=== Selected extract ===

On Fri, Jan 11, 2019 at 11:25:18PM +0900, Akira Yokosawa wrote:
> On 2019/01/11 13:08, Paul E. McKenney wrote:
> > On Tue, Jan 08, 2019 at 06:59:13PM -0800, Paul E. McKenney wrote:
> >> On Tue, Jan 08, 2019 at 04:19:59PM -0800, Paul E. McKenney wrote:
> >>> On Wed, Jan 09, 2019 at 07:16:05AM +0900, Akira Yokosawa wrote:
> >>>> On 2019/01/08 10:39:31 -0800, Paul E. McKenney wrote:
> >>>>> On Wed, Jan 09, 2019 at 12:35:37AM +0900, Akira Yokosawa wrote:
> >>>>>> On 2019/01/09 0:28, Paul E. McKenney wrote:
> >>>>>>> On Tue, Jan 08, 2019 at 09:56:57AM +0800, Junchang Wang wrote:
> >>>>>>>> On Tue, Jan 8, 2019 at 7:06 AM Akira Yokosawa <akiyks@gmail.com> wrote:
> >>>>>>>>> On 2019/01/08 07:54:16 +0900, Akira Yokosawa wrote:
> >>>
> >>> [ . . . ]
> >>>
> >>>>>>>> Hi Paul and Akira,
> >>>>>>>>
> >>>>>>>> Thanks a lot for the comments, which I need some more time to look
> >>>>>>>> into. For Paul's patch, I have a few concerns. Please take a look.
> >>>>>>>>
> >>>>>>>> My understanding is that with this path, during the time period when
> >>>>>>>> the resizing thread is running, an updater may insert/delete an item
> >>>>>>>> into/from the new hash table, while readers are still looking up data
> >>>>>>>> in the old one, resulting the readers are unaware of
> >>>>>>>> insertions/deletions happening simultaneously. For example, it seems
> >>>>>>>> the following sequence could happen.
> >>>>>>>>
> >>>>>>>> 1. The resizing thread starts.
> >>>>>>>> 2. The resizing thread successfully passes bucket *B* of the old hash table.
> >>>>>>>> 3. An updater wants to insert a new item *I* which should be inserted
> >>>>>>>> into bucket *B*.
> >>>>>>>> 4. The updater will select the new hash table and insert the item *I*
> >>>>>>>> into the new hash table.
> >>>>>>>> 5. A read request comes in and wants to lookup item *I*. The lookup
> >>>>>>>> request will check the old hash table and fail. Doesn't it?
> >>>>>>>> 6. The resizing thread exits.
> >>>>>>>> 7. Now subsequent read requests can successfully find item *I*.
> >>>>>>>
> >>>>>>> Yes, this can happen.
> >>>>>>>
> >>>>>>>> Is my understanding correct? Please let me know if I misunderstood
> >>>>>>>> anything. Give the truth that this patch can accelerate the fast path,
> >>>>>>>> I think it should be OK because resizing is typically happen rarely.
> >>>>>>>> Just want to make sure I fully understand the algorithm.

=== Stored records ===
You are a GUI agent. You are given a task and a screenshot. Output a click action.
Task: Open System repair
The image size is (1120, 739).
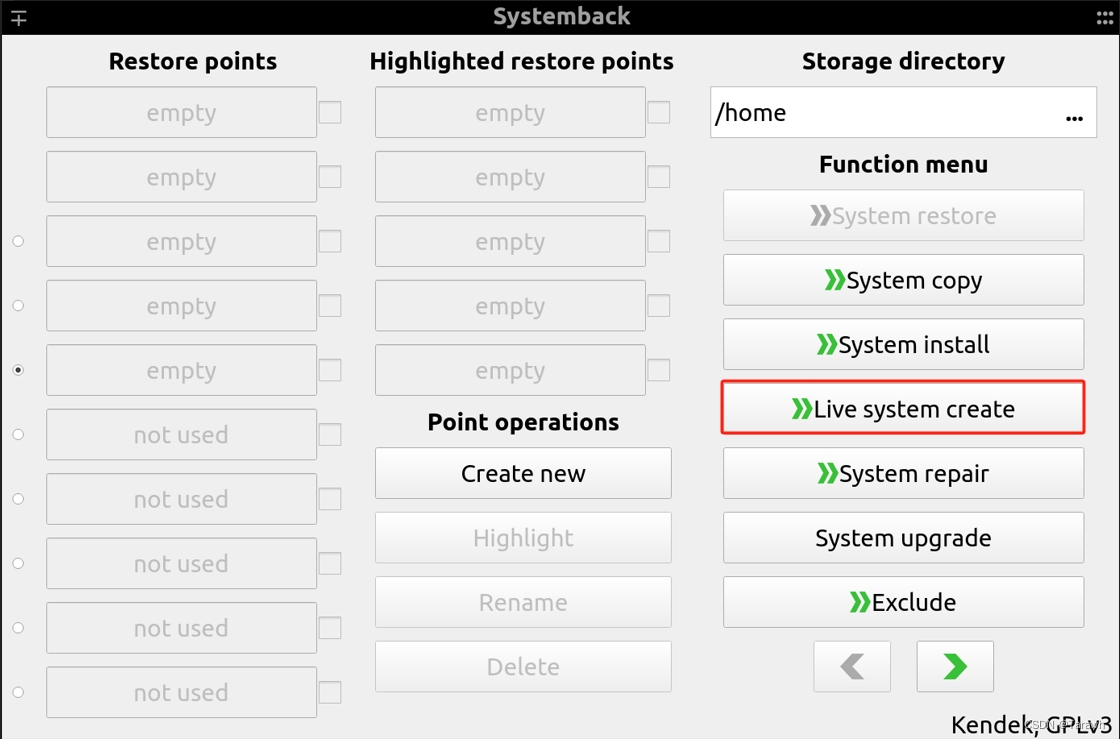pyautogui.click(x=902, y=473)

* * *

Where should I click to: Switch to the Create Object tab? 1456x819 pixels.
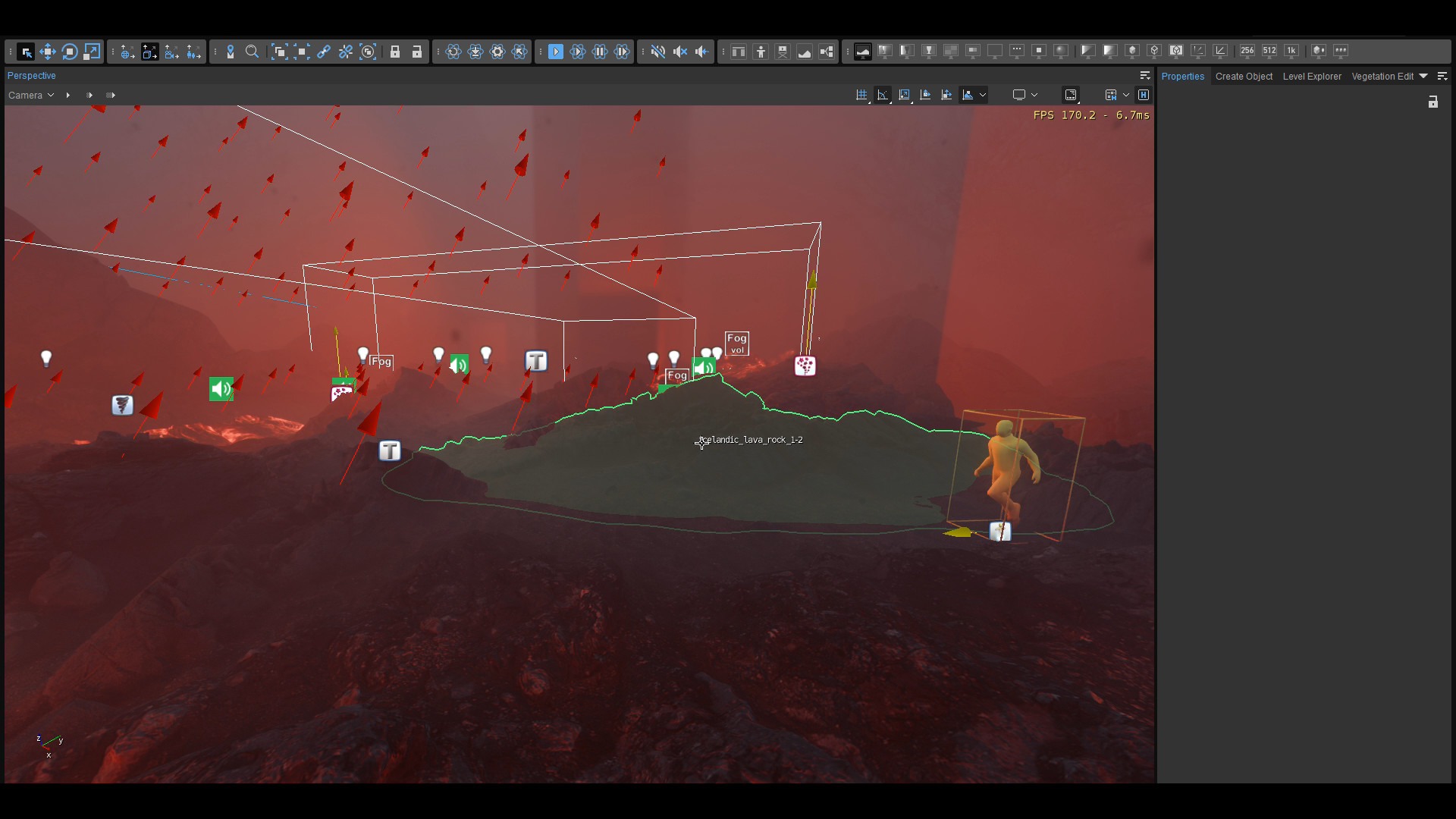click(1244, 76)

* * *

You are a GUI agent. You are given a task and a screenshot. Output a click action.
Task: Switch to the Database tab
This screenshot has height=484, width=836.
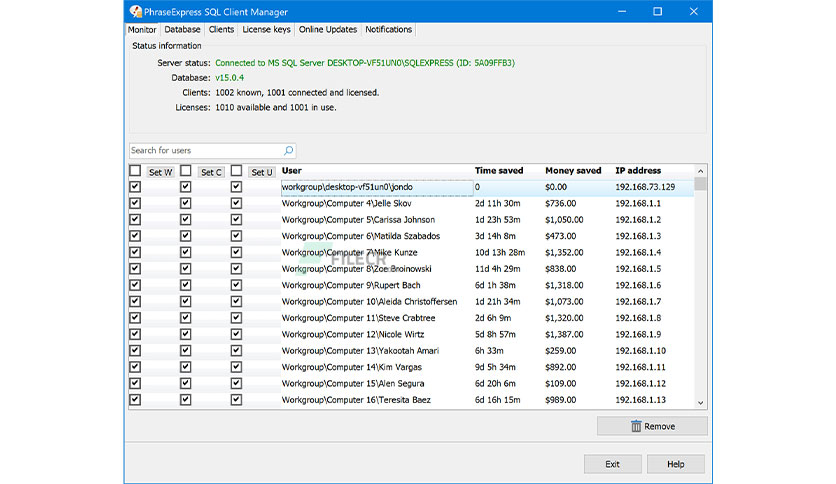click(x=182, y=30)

=== Problem statement ===
In the mailing-list thread's example sequence, which hash table does the updater insert item *I* into? Answer only from the mailing-list thread above.

=== Problem solution ===
The new hash table.